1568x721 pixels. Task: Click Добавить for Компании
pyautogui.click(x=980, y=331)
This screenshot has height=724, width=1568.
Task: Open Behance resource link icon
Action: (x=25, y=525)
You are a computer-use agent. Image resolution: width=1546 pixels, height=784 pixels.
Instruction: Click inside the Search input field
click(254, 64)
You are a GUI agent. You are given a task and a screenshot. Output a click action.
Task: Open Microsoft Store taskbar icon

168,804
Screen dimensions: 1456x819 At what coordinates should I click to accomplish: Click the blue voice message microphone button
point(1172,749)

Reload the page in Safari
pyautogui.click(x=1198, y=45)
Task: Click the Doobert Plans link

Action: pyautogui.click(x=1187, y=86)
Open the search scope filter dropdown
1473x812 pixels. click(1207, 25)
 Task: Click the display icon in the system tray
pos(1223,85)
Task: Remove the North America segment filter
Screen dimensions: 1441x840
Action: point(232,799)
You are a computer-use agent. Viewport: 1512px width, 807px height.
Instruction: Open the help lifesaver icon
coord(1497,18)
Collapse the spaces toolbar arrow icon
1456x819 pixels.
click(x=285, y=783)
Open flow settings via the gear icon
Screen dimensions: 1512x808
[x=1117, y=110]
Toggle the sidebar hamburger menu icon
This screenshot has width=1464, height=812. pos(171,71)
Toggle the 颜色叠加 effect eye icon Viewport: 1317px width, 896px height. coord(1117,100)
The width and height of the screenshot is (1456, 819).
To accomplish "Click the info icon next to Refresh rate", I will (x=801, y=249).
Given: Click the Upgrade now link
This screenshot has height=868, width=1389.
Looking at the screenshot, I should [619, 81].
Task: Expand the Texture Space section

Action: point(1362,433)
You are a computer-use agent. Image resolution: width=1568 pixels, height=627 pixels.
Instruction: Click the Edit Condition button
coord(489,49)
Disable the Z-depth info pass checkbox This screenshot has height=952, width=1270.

----------------------------------------

=== Task directions ===
The range runs from the line with "Toggle the 颜色叠加" up to and including the line with "You are a computer-use agent. Image resolution: width=1568" in the listing above; please write out exactly those lines and nothing more.

=== Task output ===
Toggle the 颜色叠加 effect eye icon Viewport: 1317px width, 896px height. coord(1117,100)
The width and height of the screenshot is (1456, 819).
To accomplish "Click the info icon next to Refresh rate", I will (x=801, y=249).
Given: Click the Upgrade now link
This screenshot has height=868, width=1389.
Looking at the screenshot, I should [619, 81].
Task: Expand the Texture Space section

Action: point(1362,433)
You are a computer-use agent. Image resolution: width=1568 pixels, height=627 pixels.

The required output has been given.